Letter to the Editor     August 2020  

Piloting Relaxation Techniques as Part of Occupational Therapy Programme in an In-patient Psychiatric Setting

By Humera Saeed1, Shameel Khan1, Natasha Farid1


  1. Department of Psychiatry, The Aga Khan University Hospital, Karachi, Pakistan


People with mental health issues can have impairments in the activities of daily living.1 We looked at the efficacy of relaxation techniques and explored challenges in setting up relaxation groups in a psychiatric in-patient unit at the Aga Khan University Hospital, (AKUH).  It has an active occupational therapy programme that supports and encourages active engagement in patients’ recovery.

The rationale behind introducing relaxation techniques is based on the theory that these techniques help to focus on attention in a relaxed environment, can improve interpersonal skills, by reducing symptoms and speeding recovery.2,3 We conducted 18 pilot sessions from May 2017 to October 2017. Approval from Ethical Review Committee of AKUH and consent from the participants were sought. Written feedbacks (with standardised questions) were collected before and after each session. Pre-selected relaxation audios were used. The samples comprised of both in-patients and those attending day hospital, nurses, and trainee doctors / occupational therapists. Acutely unwell patients were excluded. The group met on weekly basis, led by two facilitators. Duration of each session was 30-40 minutes. Relaxation techniques utilised were mindful breathing, floating visualisation and loving and kindness techniques.

Group reflection followed each session to explore effectiveness of newly acquired skills.

Out of total 96 participants, 77 (80.2%) were in-patients; 16 (16.66%) were out-patients and 3 (3.1%) were trainee nurses, occupational therapist or doctor. Responses documented by the patients before the sessions were: feelings of sadness, anxiety, fear, fatigue, and worry. Afterwards, more than three quarters of the participants (89, 92.7%) reported feeling relaxed and calm. Response was similar with all three techniques.

Results of these controlled sessions demonstrate positive impact on the overall emotional state of participants. Calm, happy, relaxed were the frequent emotions encountered on feedbacks. These findings are consistent with previous literature highlighting importance of relaxation techniques.4,5 However, a number of technical and administrative challenges were identified like preliminary availability of appropriate venue, disturbance in the form of speaker, and lack of standardized verbal instructions. These all were addressed.

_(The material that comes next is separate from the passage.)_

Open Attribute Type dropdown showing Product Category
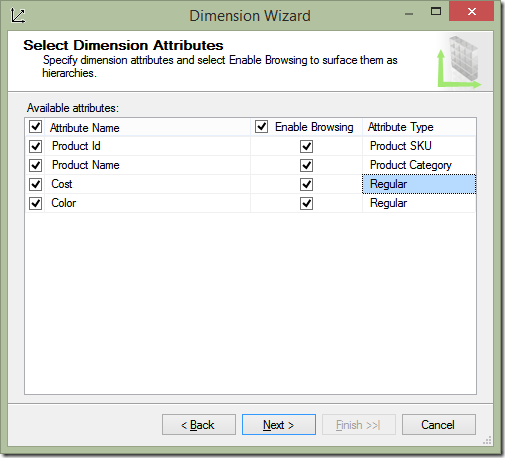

This was a single centre study with a small sample, which had quiet a few limitations. We used a standard feedback, which might be improved in future studies with bigger sample and specific scales. Even with limitations, we were successful in highlighting the benefits of relaxation techniques as part of management of patients with mental health issues; and its incorporation in occupational therapy programmes will improve overall patient care.

The authors declared no conflict of interest.

HS: Conception and design, drafting, data acquisition, analysis and interpretation, critical revision, final approval.
SK: Conception and design, critical revision, final approval.
NF: Drafting, data acquisition, final approval


  1. Fairburn CG, Fairburn SM. Relaxation training in psychiatric admission units. British J Occupational therapy 1979; 42(11).
  2. Evans S, Ferrando S, Findler M, Stowell C, Smart C, Haglin D. Mindfulness-based cognitive therapy for generalized anxietydisorder. J Anxiety Disord 2008; 22(4):716-21.
  3. Singh Y, Goel A, Kathrotia R, Patil PM. Role of yoga and meditation in the context of dysfunctional self: A hypothetico-integrative approach. Adv Mind Body Med 2014; 28(3):22-5.
  4. Falk-Kessler J, Momich C, Perel S. Therapeutic factors in occupational therapy groups. Am J Occupational Ther 1991; 45(1):59-66.
  5. Marchard WR. Mindfulness meditation practices as adjunctive treatments for psychiatric disorders. Br J Occupational Ther 2013; 36(1):141-52.